> **RECORDS**

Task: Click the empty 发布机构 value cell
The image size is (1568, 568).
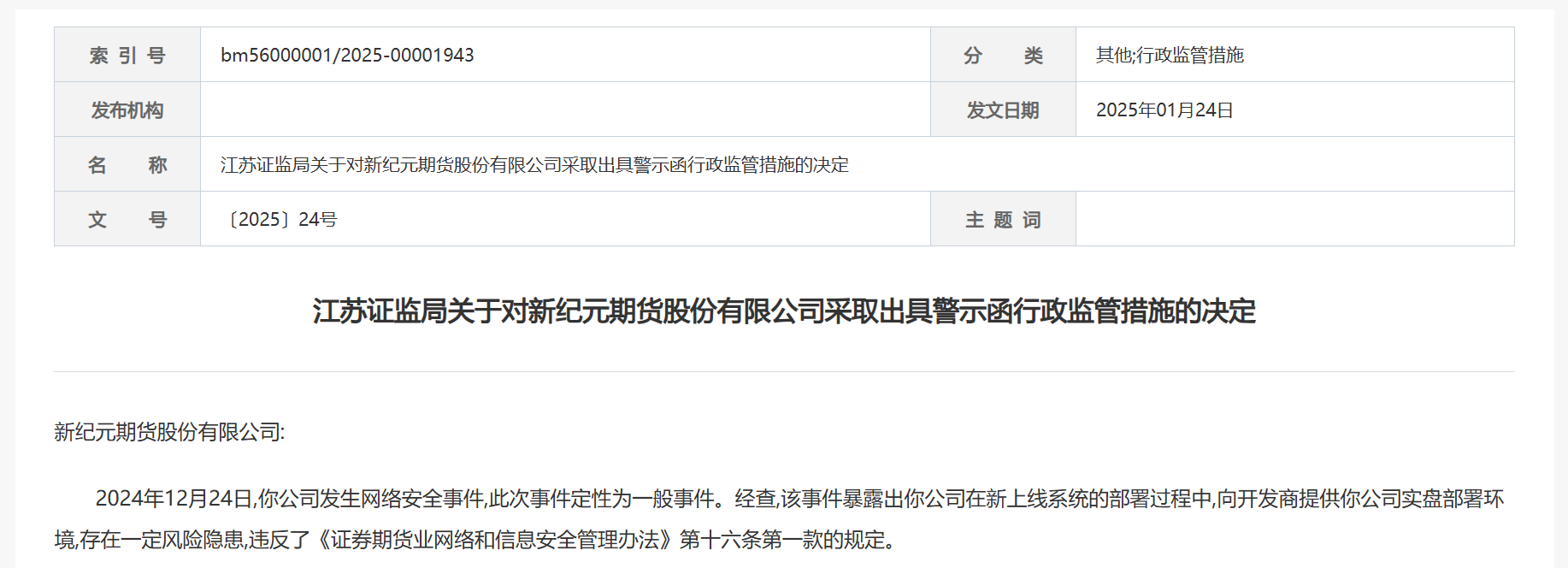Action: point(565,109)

==

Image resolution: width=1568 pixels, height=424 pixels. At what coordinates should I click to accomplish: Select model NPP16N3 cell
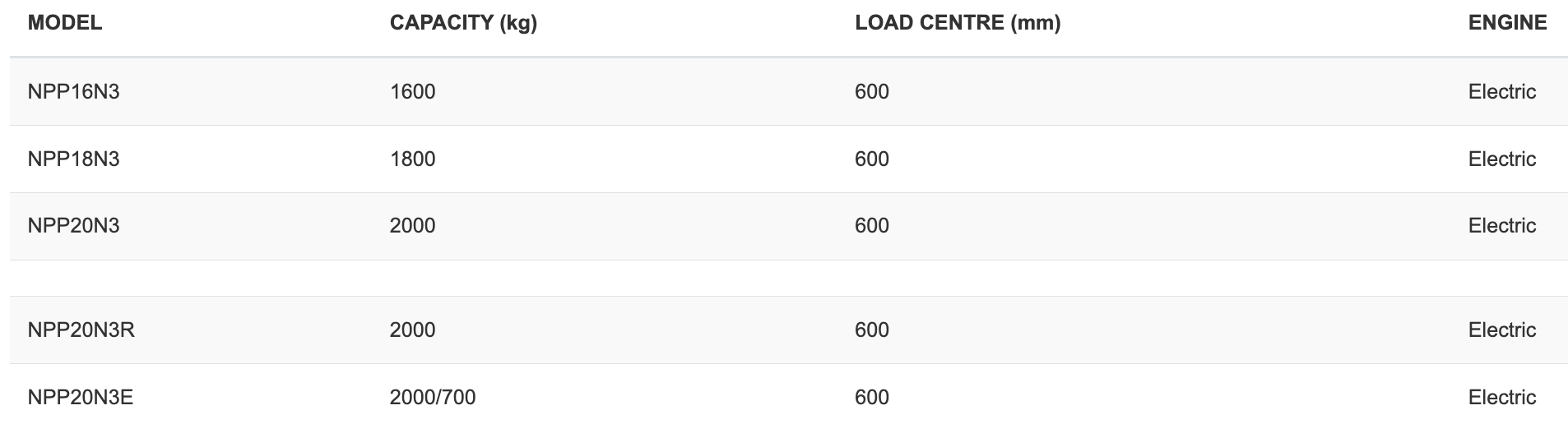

...

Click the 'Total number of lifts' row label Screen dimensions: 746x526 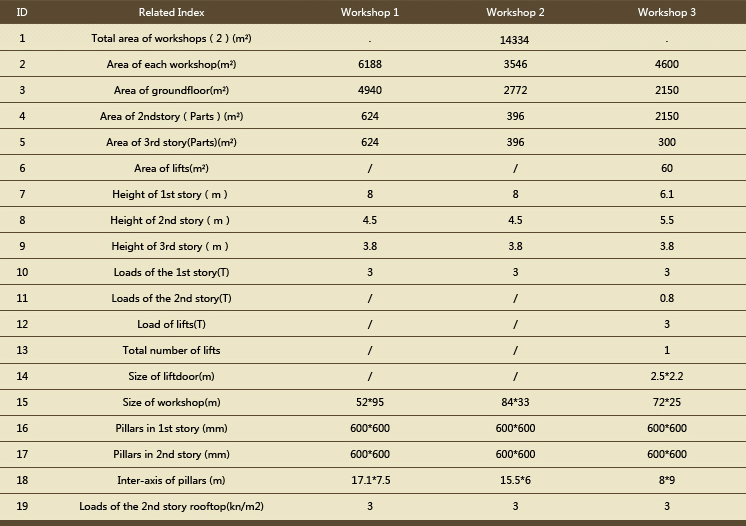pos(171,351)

> **YOUR TASK**
Put the data from the line containing "Task: Click the empty 发布机构 value cell" through the line containing "Action: point(565,109)" into a Markdown table with the columns Number and Data line, one row per line and no rows for blank lines. Leave the pictures out of the answer.

> **COMPLETE ANSWER**
| Number | Data line |
|---|---|
| 1 | Task: Click the empty 发布机构 value cell |
| 2 | The image size is (1568, 568). |
| 3 | Action: point(565,109) |